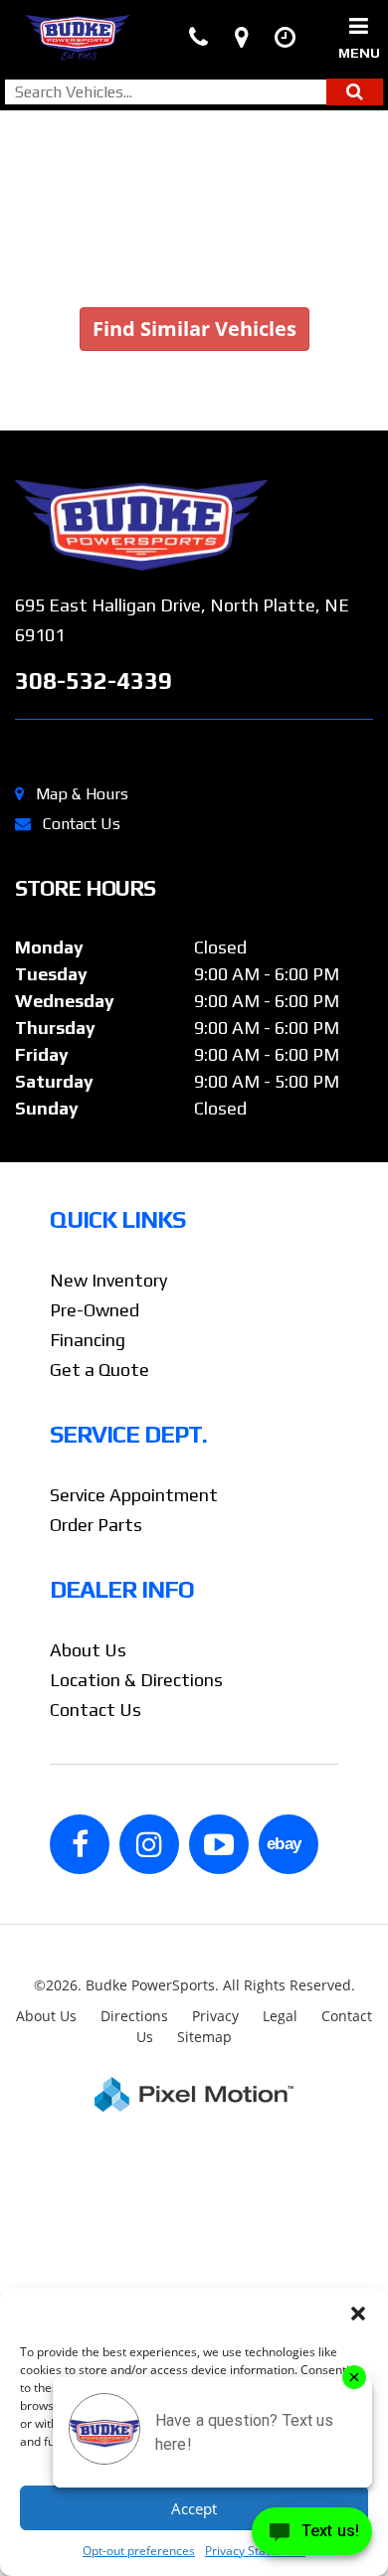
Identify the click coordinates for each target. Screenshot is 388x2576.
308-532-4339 (93, 680)
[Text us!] (312, 2535)
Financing (87, 1339)
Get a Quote (99, 1369)
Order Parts (96, 1524)
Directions (134, 2015)
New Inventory (108, 1280)
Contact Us (81, 823)
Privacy (215, 2015)
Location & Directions (136, 1679)
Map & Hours (82, 793)
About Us (88, 1649)
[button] (358, 2313)
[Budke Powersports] (194, 525)
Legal (280, 2015)
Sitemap (204, 2036)
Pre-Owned (94, 1309)
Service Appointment (134, 1494)
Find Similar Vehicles (194, 328)
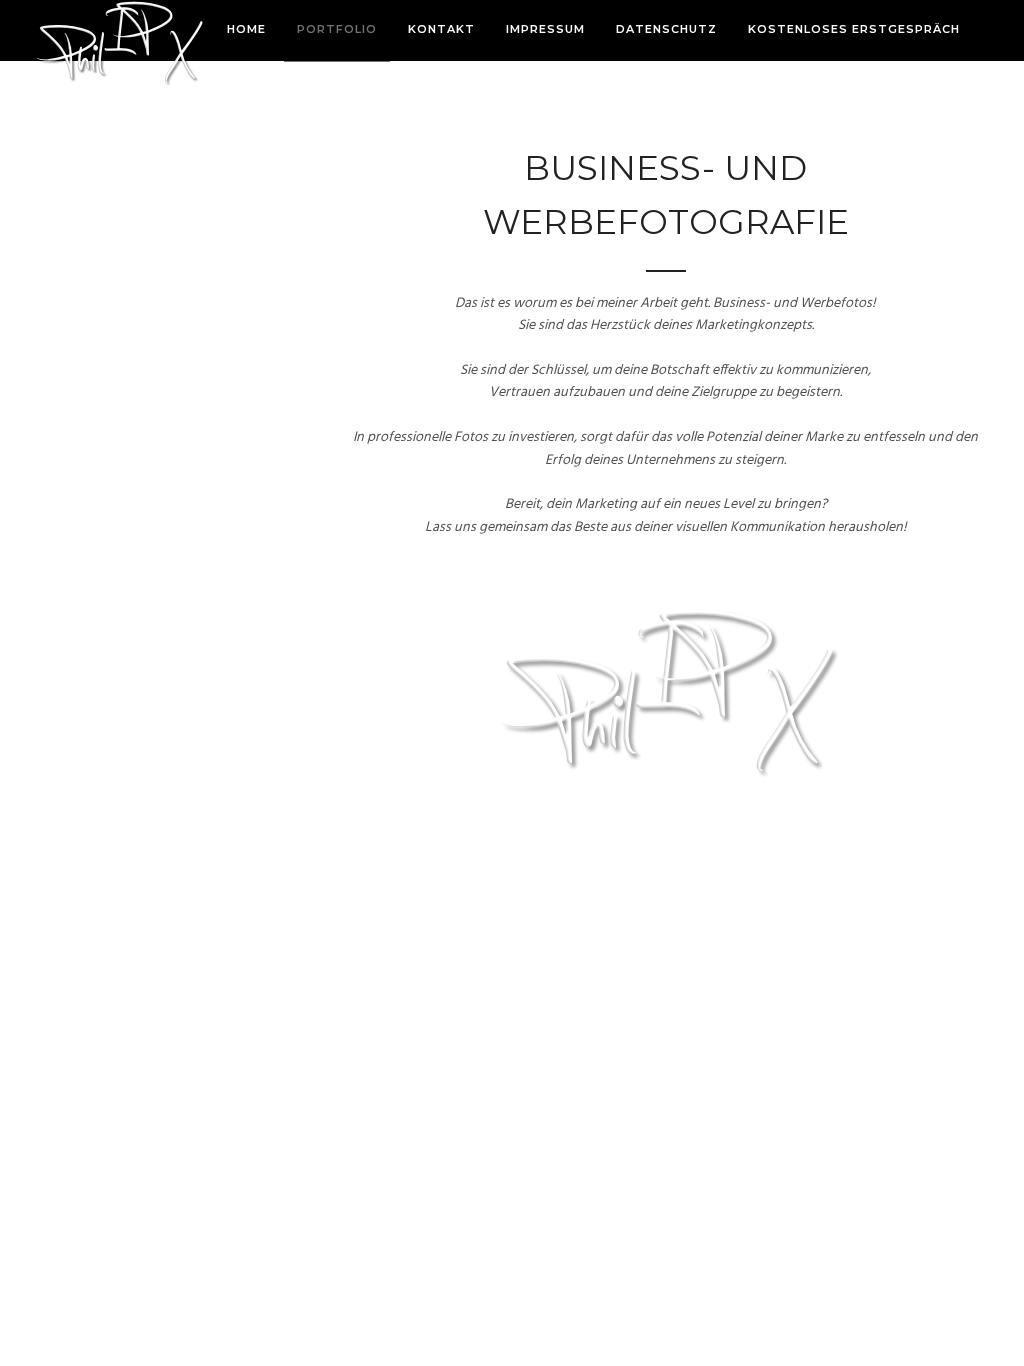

Work request: Please transcribe exactly the lines from the one that contains "Contact Us (81, 823)" through the closing line of the entries, with no pictures.

Result below:
Contact Us (81, 823)
Privacy (215, 2015)
Location & Directions (136, 1679)
Map & Hours (82, 793)
About Us (88, 1649)
[button] (358, 2313)
[Budke Powersports] (194, 525)
Legal (280, 2015)
Sitemap (204, 2036)
Pre-Owned (94, 1309)
Service Appointment (134, 1494)
Find Similar Vehicles (194, 328)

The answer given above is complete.